One example of this circuitous route is every shopper's favorite device: the automated teller machine. When the first ATMs rolled out in the early 1970s, they were a technological breakthrough; the magnetic-card reader had been invented only a few years earlier. But despite heady talk of a soon-to-come tellerless era, it took many years for banks to turn ATMs into a competitive advantage, says consultant George Albright of Speer & Associates. Banks placed the first ATMs inside branches, eliminating their best feature (24/7 access); once inside, customers went straight to tellers. By the late 1980s banks had begun placing ATMs in off-site locations -- in supermarkets or malls -- and charging fees for their usage, turning them into profit centers. But labor-cost reductions have proved elusive, partly because even today, 15 percent of customers still don't use ATMs, Albright figures. Why did it take banks so long to make this device work to their advantage? Don't blame the technology. "From a marketing perspective, bankers just didn't see the possibilities," Albright says.

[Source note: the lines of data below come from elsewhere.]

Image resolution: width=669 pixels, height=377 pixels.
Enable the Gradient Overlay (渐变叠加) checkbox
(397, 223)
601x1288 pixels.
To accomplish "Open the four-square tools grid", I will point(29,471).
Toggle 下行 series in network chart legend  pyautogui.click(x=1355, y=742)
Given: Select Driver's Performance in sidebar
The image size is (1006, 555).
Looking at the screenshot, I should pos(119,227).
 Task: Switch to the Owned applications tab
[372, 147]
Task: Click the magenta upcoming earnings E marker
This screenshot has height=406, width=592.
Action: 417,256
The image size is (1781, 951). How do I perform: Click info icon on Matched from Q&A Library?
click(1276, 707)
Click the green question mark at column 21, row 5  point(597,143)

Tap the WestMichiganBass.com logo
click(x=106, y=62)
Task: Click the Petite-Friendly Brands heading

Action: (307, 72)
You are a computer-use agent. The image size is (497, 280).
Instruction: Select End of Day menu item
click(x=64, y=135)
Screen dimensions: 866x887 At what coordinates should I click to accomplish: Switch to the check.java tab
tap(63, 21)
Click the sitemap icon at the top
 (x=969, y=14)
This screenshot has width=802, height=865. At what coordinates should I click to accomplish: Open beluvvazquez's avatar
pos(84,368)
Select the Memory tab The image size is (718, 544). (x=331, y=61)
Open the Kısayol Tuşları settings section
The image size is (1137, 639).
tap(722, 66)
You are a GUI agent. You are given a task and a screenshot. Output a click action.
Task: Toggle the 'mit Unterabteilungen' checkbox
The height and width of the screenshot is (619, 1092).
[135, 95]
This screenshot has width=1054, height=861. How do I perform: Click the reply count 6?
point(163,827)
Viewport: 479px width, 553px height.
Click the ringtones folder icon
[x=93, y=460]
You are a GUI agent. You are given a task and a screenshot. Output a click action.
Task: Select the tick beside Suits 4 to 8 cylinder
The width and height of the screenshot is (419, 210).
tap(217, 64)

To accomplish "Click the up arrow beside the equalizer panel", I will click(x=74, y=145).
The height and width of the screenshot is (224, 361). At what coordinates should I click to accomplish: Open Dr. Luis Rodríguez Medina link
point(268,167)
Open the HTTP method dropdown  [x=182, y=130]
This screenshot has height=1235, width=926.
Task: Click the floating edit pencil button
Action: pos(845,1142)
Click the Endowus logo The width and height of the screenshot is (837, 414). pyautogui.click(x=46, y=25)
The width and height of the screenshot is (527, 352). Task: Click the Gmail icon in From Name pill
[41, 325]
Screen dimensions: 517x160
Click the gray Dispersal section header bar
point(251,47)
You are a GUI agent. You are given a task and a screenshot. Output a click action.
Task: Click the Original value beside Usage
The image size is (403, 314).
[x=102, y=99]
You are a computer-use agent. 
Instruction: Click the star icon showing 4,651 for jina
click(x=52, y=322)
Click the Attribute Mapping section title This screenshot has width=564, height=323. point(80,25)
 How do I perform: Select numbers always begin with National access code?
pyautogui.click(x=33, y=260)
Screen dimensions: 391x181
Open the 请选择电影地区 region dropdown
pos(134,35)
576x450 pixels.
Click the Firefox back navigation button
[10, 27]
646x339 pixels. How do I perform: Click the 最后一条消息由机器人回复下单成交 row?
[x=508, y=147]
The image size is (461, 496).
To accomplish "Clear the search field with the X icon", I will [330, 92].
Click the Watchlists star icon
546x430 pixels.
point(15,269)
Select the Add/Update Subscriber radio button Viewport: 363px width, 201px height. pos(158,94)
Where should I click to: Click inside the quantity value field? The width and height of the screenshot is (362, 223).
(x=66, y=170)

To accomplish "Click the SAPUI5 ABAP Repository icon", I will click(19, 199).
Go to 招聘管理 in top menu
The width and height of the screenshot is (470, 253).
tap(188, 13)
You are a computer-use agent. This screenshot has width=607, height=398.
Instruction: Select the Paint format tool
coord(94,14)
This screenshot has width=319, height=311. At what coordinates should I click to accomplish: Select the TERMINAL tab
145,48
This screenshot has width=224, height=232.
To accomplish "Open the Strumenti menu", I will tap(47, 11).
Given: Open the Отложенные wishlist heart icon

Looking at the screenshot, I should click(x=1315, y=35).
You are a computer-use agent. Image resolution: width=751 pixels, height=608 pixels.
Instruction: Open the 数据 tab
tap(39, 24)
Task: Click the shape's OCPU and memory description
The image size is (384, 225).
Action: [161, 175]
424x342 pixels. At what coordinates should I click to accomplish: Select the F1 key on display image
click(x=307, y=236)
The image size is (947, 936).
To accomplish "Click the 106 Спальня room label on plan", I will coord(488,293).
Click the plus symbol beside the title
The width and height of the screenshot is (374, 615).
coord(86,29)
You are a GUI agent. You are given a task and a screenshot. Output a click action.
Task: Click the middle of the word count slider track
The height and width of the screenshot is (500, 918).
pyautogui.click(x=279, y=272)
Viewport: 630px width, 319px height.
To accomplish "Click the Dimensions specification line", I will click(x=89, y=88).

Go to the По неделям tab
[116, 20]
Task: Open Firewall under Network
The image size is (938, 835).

The same slow cycle has played out at gas stations. There's nothing terribly challenging about pumping gas; that's why a few gas stations began experimenting with self-service refueling in the late 1940s. Despite the huge potential in labor savings, it proved slow going. "For years this industry never believed that women would get out of their car and pump gas," says Roger Dreyer, president of the Ohio Petroleum Marketers Association. It took more than 20 years for self-service gas to catch on, and by the 1980s the gasoline companies had another potential breakthrough: computerized "pay at the pump" systems that would let folks use credit cards to buy gasoline without ever entering the gas station's office. That technology worked just fine, but gas companies proceeded very slowly. After all, if people could avoid going inside, they wouldn't buy the coffee, cigarettes and gum that are key to many stations' profits. Even so, Mobil -- now Exxon-Mobil -- plunged ahead, and sales inside its stores actually increased as shorter lines made more people willing to shop. "It drove more business into the store -- who knew?" says ExxonMobil executive Mike Goldberg. But the slow rollout meant the devices didn't fully catch on until the mid-'90s.
Emboldened by that success, Mobil moved more quickly on its next low-tech/high-tech gambit. Since World War II, planes have used a technology called radio-frequency identification devices so radar could recognize them. In the mid-1990s Mobil tried putting a small RFID tag on a key chain, hooking the tag into its central billing computer and letting customers wave their keys in front of pumps to pay, instead of fumbling in purses or wallets for a credit card. Launched nationally in 1997, the Speedpass system cut the average 3.5-minute transaction by 30 seconds. Speedpass customers, driven by the convenience, began spending 20 percent more at Mobil; today 5.5 million people use Speedpass, and it accounts for nearly 20 percent of the company's gas sales. "The technology itself had probably been around a decade or a couple of decades," says Joe Giordano, who invented the system. But harnessing it in a new way helped spur sales, and ExxonMobil is cutting deals with McDonald's, supermarkets and pharmacies to let customers pay with a key chain in their stores (debiting a checking account or credit card), too. The goal, says Goldberg: "To make it ubiquitous."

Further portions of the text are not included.